Art Punk Rock Trio TsuShiMaMiRe from Tokyo, Japan

(日本語) 「バンドは水物」発売記念レビュー(行川和彦氏)

      2024/03/20

つしまみれ「バンドは水物」スペシャルレビュー

 ジャケットにデザインされたことからもうかがえるように、結成25周年の覚悟が感じられるディープなアルバムだ。
メンバーによれば、オリジナル・アルバムだけでなくライヴ盤、ベスト盤、ライヴ限定販売盤、ミニ・アルバムを含めて、これが20枚目とのこと(CD-Rのリリースとシングルは除く)。まさに記念盤である。

今まで以上に何が飛び出してくるかわからない予測不可能なアルバムだ。
オープニング・ナンバーの「SHOW YOU MY SOY SAUCE」からして、ラップ・メタルかと思いきやドラマチックかつ破天荒な展開を見せ、徳島県民謡の「阿波踊り」の一節“エライヤッチャ”も挿入。こんな離れ業、つしまみれ以外にはありえない。
テレビ朝日『スーパー山添大作戦』の3月度のエンディングテーマになった「24030番地に回覧板を回せ」は、クールなサーフ・ロックンロールで迫る。

SHOW YOU MY SOY SAUCE

24030番地に回覧板を回せ

バンドの心象光景描写のアルバムだから音楽的にもヴァラエティに富み、つしまみれ流のミクスチャーなロックであり、ポップなハイブリッド・スタイルに磨きをかけている。
グルーヴィで味のあるベース、タイトで抜けのいいドラム、やわらかくも狂おしいギター、多彩なヴォーカルが織り成す万華鏡サウンド。
一発録りでなくてもパワフルなケミストリーに包まれ、メンバー間の交感がプレイに表れているから生々しい。
ユーモアの影に隠れがちにも思えるが、つしまみれの真骨頂はビシッ!としたプレイのバンド・サウンド。
ミュージャンシップが高いからこそ、“頓智”も光るのだ。

スタジオ録音ならではの魅力もいっぱいである。
肉体的なサウンドをスピーカーから体感するのが最高なのはもちろんのこと、コーラス・ワークも含めて曲ごとにちょっとした工夫でさりげなく凝った作りだから、ディテールに注意しながらヘッドホンで耳を傾けるも良しだ。
レコーディング中に色々とアイデアを出した、録音/ミックス/マスタリング・エンジニアの中村宗一郎(ピース・ミュージック)も、真にグッド・ジョブである。

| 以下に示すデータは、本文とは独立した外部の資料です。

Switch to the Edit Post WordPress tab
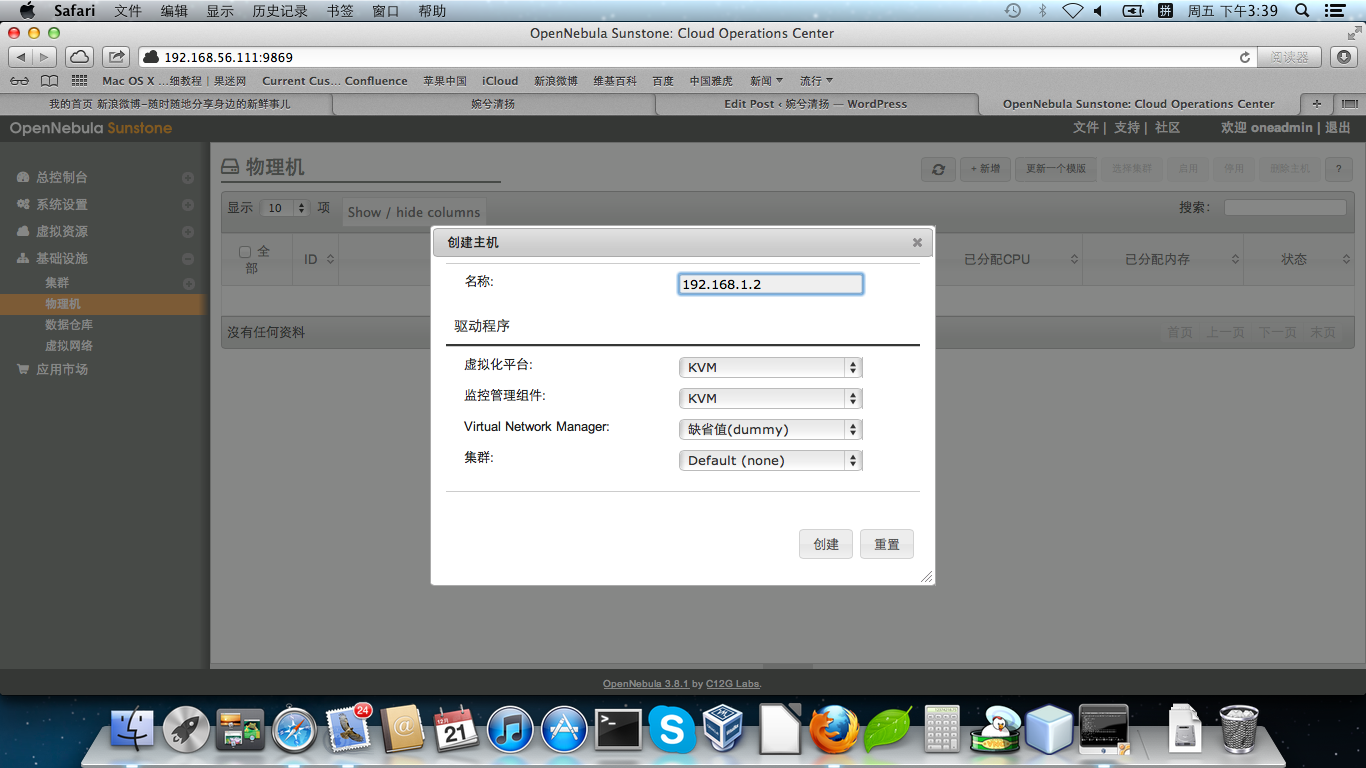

日本語の歌を軸にした曲ながら、洋楽のテイストが溶け込んでいるのもうれしい。
特に70年代末以降のニュー・ウェイヴ~ポスト・パンク、オルタナティヴ・ロックの要素があちこちから滲み出ている。
メンバーが無意識のアーティストも含めて書くと、レイジ・アゲインスト・ザ・マシーン、フガジ、ジョイ・ディヴィジョン、ソニック・ユース、プッシー・ガロアの遺伝子も漏れ聞こえてくる。

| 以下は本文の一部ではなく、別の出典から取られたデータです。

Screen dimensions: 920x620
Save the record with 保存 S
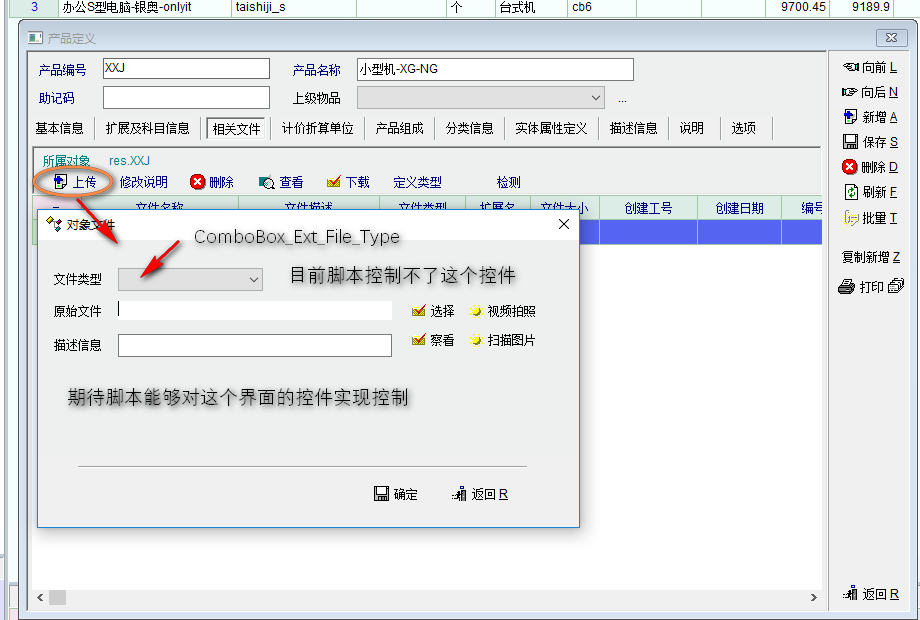(851, 142)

アルバムの前半はわりとノリノリで気持の上でも走る曲が中心だが、後半になると内省的な色が濃くなるのも『バンドは水物』の魅力だ。
6曲目の「サイケデリック自問自答」以降まさに自問自答の曲が連発され、バンドを続けていく彼女たちの苦悩が音や声から聞こえてくるのは、僕だけではないだろう。
ふざけているようで真剣、ほんと生身のロックなのだ。

サイケデリック自問自答

地味に見えて本作の中核を成す「Color」を挟み、クライマックスの高みにアガっていく重要曲が「バカ元カレー」と「より戻シチュー」。
対の関係の2曲だから共にミクスチャー・ロックだが、単なる一種のラヴソングに留まらず、それぞれの曲に込めた思いがサウンドになっているところに注意するとまた格別だ。

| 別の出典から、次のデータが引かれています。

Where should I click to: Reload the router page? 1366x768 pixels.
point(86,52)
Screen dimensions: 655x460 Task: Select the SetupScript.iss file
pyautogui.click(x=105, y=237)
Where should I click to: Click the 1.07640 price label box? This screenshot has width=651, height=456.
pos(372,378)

10曲目の「迷曲」というタイトルは謙遜しすぎで、照れ隠しでそういう曲名にしたとしか思えないほど正真正銘の名曲。聴けばわかる。
シンプルだからこそ深く感動的だ。

その穏やかな余韻をデストロイ!するラストのアルバム・タイトル曲、失神必至である。
わらべうた「通りゃんせ」の一節を絶妙に挿入し、1曲目と同じく日本の伝統的な歌の面白さも再認識させる“つしまみれ節”。
そして何より、コンスタントな創作とツアーでハードなバンド活動続ける強靭な心の火花が、サウンド化しているところが素晴らしい。

歌詞はメンバーが普段思うことがモチーフのようだが、普遍的に綴られている。
ダジャレや言葉遊びはますます絶好調だが、シリアスな色合いも濃くてグッとくる。
松田聖子からケイト・ブッシュまでをフォローする本格歌唱力のヴォーカルも、ますます聴きごたえ十分。ほんと声が年々よく出る一方だし、芝居がかった歌い方とは無縁でしっかり発声する歌い方。
まりの声にウソはない。

25周年で加速するフラストレイションがモチベーションの一つのアルバムである。
ハングリーなアスリートのように切磋琢磨、だから確かにロックしている。
アルバム・カヴァーをはじめ、幾度目かのアメリカ・ツアー中の写真で彩ったカラフルな12ページのブックレットもひっくるめて、光が見えてきて解き放たれる最高傑作だ。